NATO sends reinforcements to Eastern Europe amid Russia tensions

NATO said it was sending more ships and fighter jets, in what Russia denounced as an escalation of tensions over Ukraine.

A soldier carries the NATO flag
NATO has about 4,000 troops in multinational battalions in Estonia, Lithuania, Latvia and Poland [File: Ints Kalnins/Reuters]

NATO said it was putting forces on standby and reinforcing Eastern Europe with more ships and fighter jets, and could also send additional troops to its southeast flank, in what Russia denounced as an escalation of tensions over Ukraine.

Welcoming a series of deployments announced by alliance members in recent days, Secretary General Jens Stoltenberg said on Monday NATO would take “all necessary measures”.

The move was a further sign that the West is bracing for Russia to attack its neighbour after massing an estimated 100,000 troops in reach of the Ukrainian border.

“We will always respond to any deterioration of our security environment, including through strengthening our collective defence,” Stoltenberg said in a statement.

He later told a news conference that the enhanced presence on NATO’s eastern flank could include the deployment of additional NATO battlegroups.

“We are considering also to have battlegroups … in the southeast of the alliance,” Stoltenberg said.


So far, NATO has about 4,000 troops in multinational battalions in Estonia, Lithuania, Latvia and Poland, backed by tanks, air defences and intelligence and surveillance units.

Russia has denied planning an invasion.
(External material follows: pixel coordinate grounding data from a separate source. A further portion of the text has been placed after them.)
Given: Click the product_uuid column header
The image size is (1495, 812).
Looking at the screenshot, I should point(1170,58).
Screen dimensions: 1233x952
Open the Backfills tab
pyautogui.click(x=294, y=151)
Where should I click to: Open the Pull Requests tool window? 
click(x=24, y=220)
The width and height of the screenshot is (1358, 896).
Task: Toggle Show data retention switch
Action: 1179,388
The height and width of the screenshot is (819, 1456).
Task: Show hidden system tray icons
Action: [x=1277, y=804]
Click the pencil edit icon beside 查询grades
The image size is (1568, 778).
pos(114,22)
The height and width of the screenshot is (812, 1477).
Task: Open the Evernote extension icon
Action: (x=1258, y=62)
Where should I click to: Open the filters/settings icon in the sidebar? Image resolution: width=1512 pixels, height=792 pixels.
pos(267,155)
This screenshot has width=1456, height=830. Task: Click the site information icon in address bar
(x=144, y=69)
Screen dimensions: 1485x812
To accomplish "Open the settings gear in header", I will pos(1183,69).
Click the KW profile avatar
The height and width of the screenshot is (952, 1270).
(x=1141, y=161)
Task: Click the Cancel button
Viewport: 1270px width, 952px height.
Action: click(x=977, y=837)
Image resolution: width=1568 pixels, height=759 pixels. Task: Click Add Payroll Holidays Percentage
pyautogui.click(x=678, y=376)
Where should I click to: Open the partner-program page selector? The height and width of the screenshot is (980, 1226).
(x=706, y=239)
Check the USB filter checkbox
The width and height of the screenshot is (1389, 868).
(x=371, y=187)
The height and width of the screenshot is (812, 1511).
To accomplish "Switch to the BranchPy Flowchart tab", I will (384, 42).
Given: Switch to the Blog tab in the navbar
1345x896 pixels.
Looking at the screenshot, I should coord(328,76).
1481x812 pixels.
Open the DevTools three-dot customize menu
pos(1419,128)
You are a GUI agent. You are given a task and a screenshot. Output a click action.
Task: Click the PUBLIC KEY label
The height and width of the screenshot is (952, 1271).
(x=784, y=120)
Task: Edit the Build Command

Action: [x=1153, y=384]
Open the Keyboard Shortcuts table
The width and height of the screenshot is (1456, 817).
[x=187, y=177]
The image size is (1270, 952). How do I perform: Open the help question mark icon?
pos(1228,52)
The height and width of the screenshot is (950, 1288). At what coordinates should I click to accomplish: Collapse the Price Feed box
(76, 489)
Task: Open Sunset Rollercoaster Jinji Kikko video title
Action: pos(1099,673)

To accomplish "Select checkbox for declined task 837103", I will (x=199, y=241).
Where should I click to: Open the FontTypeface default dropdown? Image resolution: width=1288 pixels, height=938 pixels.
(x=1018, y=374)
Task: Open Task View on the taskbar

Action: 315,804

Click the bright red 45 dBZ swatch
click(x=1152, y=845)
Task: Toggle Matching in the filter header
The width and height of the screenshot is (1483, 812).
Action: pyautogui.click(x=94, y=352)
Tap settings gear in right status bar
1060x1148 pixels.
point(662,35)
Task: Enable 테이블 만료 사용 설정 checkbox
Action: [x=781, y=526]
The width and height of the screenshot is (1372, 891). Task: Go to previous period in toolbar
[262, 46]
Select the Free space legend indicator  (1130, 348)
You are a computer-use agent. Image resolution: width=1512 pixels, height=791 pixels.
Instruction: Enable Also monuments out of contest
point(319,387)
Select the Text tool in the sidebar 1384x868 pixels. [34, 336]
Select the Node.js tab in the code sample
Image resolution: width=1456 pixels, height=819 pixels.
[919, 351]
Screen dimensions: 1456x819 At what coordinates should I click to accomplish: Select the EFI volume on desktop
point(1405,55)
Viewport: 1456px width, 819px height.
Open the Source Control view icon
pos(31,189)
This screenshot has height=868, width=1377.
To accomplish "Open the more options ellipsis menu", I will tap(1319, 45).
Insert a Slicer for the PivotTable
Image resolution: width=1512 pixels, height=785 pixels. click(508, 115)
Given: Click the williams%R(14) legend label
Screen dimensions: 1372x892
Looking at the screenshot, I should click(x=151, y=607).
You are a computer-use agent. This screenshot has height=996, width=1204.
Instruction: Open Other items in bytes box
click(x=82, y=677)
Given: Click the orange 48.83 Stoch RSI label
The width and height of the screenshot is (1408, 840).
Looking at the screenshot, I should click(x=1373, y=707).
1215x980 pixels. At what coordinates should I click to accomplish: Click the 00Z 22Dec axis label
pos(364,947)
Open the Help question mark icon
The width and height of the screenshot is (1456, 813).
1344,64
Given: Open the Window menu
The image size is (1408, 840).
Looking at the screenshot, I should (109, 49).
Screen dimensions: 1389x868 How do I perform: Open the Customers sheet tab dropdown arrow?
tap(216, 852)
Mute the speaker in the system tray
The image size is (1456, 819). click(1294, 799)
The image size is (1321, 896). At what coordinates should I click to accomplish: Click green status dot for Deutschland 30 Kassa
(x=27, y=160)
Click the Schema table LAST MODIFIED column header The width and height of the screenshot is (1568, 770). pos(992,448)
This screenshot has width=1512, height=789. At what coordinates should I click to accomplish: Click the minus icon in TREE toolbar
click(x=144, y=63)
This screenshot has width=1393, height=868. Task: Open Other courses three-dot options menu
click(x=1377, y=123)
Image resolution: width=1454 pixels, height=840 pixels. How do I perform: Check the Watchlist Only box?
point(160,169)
But, having engineered the crisis by surrounding Ukraine with forces from the north, east and south, Moscow is now citing the Western response as evidence to support its narrative that Russia is the target, not the instigator, of aggression.

The US military said on Monday it has put up to 8,500 troops on alert to be ready to deploy to Europe, potentially at very short notice, should the NATO alliance activate a rapid response force.

Pentagon spokesman John Kirby stressed that no decision had yet been made on whether to deploy the troops, and that any such deployment would separate from intra-European movements of US troops to NATO’s eastern flank, to reassure nervous allies

US President Joe Biden will hold a video call with European leaders later on Monday as part of the coordination with allies to respond to Russia’s build-up on Ukraine’s borders, the White House said.

Growing tensions

Denmark, Spain, France and the Netherlands were all planning or considering sending troops, planes or ships to Eastern Europe, NATO said. Ukraine shares borders with four NATO countries: Poland, Slovakia, Hungary and Romania.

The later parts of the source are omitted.